» WORK INSTRUCTION: Your task is to copy each line of the records that includes the string "logo".

-- Opening Marker --

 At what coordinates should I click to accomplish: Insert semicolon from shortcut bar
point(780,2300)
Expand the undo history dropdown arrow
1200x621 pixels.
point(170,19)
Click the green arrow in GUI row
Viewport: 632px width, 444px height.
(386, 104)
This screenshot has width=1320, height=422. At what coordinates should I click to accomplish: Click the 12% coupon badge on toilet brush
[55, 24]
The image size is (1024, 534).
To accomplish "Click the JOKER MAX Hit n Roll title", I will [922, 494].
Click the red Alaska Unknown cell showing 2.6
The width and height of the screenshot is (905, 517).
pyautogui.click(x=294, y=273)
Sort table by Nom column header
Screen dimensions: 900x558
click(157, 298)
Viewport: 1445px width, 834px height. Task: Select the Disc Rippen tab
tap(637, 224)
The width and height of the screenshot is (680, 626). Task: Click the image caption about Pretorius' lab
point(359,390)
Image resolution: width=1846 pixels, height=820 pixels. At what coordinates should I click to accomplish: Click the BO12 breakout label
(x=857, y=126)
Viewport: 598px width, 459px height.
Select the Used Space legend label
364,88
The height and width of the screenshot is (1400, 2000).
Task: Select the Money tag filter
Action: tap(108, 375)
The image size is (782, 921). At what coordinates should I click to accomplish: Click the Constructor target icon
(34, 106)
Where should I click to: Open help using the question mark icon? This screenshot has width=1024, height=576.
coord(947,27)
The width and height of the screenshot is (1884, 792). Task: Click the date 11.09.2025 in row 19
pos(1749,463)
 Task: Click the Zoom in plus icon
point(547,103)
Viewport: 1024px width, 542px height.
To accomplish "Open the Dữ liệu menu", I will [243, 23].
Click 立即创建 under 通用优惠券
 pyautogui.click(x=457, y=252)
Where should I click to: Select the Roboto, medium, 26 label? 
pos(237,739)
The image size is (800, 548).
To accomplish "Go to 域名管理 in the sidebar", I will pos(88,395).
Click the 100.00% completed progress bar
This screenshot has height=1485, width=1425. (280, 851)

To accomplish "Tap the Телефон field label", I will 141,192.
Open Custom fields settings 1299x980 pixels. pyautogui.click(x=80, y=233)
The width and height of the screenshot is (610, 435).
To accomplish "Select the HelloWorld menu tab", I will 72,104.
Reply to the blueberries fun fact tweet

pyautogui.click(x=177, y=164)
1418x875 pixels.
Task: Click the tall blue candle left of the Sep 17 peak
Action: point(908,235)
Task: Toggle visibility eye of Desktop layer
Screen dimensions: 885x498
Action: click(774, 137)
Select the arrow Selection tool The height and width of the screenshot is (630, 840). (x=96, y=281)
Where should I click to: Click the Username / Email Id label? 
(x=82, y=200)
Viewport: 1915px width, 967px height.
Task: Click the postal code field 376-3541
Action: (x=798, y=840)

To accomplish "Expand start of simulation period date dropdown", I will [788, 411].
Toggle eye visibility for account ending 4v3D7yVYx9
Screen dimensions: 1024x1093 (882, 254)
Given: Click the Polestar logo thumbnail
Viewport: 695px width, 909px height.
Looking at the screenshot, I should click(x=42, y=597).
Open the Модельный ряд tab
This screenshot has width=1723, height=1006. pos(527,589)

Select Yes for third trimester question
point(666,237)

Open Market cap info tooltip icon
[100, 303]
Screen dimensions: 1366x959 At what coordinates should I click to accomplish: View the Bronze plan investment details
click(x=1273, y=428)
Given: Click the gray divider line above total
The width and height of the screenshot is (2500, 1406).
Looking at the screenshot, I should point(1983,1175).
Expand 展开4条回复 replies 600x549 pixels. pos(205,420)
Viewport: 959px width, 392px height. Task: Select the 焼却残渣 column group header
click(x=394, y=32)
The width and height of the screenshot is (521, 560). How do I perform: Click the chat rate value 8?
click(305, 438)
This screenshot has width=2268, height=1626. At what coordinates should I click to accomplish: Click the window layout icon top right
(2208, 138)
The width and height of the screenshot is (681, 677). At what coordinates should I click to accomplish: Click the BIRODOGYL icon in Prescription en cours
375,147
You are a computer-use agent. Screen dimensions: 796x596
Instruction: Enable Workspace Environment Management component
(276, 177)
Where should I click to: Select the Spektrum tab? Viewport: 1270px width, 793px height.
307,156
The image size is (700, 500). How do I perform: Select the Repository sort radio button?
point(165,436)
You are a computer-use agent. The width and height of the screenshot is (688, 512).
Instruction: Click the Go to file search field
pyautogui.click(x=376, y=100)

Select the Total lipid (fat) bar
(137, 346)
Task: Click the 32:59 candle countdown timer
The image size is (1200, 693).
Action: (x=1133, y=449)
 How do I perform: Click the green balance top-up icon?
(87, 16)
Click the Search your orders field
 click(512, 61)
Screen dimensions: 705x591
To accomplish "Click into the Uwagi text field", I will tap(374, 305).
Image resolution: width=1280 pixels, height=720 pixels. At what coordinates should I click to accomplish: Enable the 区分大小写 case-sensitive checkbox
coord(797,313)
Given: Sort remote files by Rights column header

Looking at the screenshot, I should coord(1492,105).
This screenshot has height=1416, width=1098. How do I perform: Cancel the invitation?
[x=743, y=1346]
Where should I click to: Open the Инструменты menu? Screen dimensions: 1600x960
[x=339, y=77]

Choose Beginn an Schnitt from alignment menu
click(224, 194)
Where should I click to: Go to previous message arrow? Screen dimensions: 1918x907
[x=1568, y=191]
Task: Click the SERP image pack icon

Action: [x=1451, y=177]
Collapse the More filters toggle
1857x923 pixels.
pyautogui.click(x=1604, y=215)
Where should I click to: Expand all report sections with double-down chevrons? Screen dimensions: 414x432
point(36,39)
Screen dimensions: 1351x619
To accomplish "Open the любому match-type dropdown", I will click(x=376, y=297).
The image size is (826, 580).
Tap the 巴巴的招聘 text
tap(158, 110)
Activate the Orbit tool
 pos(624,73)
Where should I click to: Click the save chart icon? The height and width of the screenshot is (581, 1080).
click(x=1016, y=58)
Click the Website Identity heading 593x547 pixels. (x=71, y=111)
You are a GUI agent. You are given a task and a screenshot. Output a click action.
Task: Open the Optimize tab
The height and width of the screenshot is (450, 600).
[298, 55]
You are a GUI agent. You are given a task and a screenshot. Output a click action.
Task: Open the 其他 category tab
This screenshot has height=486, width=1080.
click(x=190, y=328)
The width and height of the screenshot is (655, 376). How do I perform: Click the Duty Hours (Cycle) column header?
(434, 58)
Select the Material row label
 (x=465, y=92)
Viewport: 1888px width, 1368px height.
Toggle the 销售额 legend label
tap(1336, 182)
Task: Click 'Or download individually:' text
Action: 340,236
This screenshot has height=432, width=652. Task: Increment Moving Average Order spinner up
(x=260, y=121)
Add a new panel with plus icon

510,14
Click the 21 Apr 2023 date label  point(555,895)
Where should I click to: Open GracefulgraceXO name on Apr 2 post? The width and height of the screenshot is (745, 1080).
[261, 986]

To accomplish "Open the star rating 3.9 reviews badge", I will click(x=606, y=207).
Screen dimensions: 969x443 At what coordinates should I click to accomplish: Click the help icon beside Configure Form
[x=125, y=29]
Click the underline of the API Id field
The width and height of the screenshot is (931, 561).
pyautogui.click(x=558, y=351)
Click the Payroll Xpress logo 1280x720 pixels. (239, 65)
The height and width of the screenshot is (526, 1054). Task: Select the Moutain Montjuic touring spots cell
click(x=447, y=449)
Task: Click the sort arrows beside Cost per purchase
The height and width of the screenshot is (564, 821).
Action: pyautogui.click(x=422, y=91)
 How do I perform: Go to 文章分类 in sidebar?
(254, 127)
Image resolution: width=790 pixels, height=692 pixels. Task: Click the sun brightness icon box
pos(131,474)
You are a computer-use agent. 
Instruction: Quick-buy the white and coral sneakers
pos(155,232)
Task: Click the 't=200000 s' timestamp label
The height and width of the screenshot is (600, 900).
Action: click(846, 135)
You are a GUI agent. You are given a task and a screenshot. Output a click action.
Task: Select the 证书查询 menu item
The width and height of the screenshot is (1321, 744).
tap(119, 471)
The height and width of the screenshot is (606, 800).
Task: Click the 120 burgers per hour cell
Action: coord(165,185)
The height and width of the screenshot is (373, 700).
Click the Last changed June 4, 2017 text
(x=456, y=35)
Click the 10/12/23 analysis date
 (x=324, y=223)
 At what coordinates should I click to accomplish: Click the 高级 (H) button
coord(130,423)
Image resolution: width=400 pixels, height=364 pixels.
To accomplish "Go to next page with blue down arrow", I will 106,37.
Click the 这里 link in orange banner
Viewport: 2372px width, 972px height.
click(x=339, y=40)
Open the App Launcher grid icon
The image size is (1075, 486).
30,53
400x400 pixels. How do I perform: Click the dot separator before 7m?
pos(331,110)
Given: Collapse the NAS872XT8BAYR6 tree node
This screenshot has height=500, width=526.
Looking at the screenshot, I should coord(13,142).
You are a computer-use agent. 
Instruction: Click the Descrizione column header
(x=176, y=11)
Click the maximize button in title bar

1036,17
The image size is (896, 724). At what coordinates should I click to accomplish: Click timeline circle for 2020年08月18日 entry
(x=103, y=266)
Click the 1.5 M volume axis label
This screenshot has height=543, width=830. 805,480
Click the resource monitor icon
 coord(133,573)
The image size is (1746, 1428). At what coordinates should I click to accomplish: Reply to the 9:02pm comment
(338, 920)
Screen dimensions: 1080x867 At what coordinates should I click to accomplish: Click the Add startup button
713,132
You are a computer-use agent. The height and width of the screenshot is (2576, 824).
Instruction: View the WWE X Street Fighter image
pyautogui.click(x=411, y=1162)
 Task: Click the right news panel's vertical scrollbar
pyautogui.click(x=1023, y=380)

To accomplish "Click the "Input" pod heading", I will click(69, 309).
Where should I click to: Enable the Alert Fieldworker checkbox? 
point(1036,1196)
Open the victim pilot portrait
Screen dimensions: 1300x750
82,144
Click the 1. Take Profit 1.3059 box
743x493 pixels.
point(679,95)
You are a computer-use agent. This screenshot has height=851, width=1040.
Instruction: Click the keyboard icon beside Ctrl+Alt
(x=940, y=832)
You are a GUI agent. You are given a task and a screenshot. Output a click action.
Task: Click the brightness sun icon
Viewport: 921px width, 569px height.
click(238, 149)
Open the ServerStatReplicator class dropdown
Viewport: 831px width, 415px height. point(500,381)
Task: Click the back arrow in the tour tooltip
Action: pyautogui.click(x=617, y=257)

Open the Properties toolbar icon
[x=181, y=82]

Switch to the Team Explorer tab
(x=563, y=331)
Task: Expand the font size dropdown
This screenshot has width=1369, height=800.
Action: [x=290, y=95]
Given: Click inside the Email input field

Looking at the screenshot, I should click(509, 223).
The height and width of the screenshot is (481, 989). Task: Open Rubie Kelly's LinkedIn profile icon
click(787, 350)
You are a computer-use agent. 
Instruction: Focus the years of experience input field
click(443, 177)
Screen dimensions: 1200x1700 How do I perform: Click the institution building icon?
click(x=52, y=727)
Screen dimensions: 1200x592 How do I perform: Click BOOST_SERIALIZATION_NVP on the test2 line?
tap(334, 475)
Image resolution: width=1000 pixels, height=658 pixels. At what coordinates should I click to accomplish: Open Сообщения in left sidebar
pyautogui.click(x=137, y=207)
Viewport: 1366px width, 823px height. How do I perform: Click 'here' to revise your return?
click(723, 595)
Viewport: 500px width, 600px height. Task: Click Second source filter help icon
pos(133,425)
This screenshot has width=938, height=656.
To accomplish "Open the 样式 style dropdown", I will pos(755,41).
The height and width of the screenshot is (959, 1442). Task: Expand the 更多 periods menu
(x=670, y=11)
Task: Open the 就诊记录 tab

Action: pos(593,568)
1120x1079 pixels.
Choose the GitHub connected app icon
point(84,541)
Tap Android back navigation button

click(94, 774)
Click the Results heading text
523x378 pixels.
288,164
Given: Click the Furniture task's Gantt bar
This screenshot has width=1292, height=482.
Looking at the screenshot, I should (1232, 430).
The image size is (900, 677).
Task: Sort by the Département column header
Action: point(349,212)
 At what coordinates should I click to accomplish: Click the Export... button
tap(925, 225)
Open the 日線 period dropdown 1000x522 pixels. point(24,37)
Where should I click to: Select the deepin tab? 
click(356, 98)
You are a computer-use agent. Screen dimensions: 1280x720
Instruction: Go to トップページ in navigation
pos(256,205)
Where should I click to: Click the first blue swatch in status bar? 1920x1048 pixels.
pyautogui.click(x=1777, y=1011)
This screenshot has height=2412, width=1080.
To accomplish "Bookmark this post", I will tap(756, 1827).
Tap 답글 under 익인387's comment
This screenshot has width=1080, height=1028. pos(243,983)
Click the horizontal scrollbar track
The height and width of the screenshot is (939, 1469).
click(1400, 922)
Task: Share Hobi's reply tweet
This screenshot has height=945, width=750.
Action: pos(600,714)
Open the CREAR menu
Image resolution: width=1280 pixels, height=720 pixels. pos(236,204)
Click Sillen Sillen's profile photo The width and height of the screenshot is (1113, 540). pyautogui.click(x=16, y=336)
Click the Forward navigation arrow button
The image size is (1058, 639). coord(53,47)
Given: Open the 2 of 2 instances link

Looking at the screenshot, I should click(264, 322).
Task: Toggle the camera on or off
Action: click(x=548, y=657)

-- Closing Marker --

» RESPONSE TO THE EXERCISE:
Given: Click the Polestar logo thumbnail
Click the Payroll Xpress logo 1280x720 pixels. (239, 65)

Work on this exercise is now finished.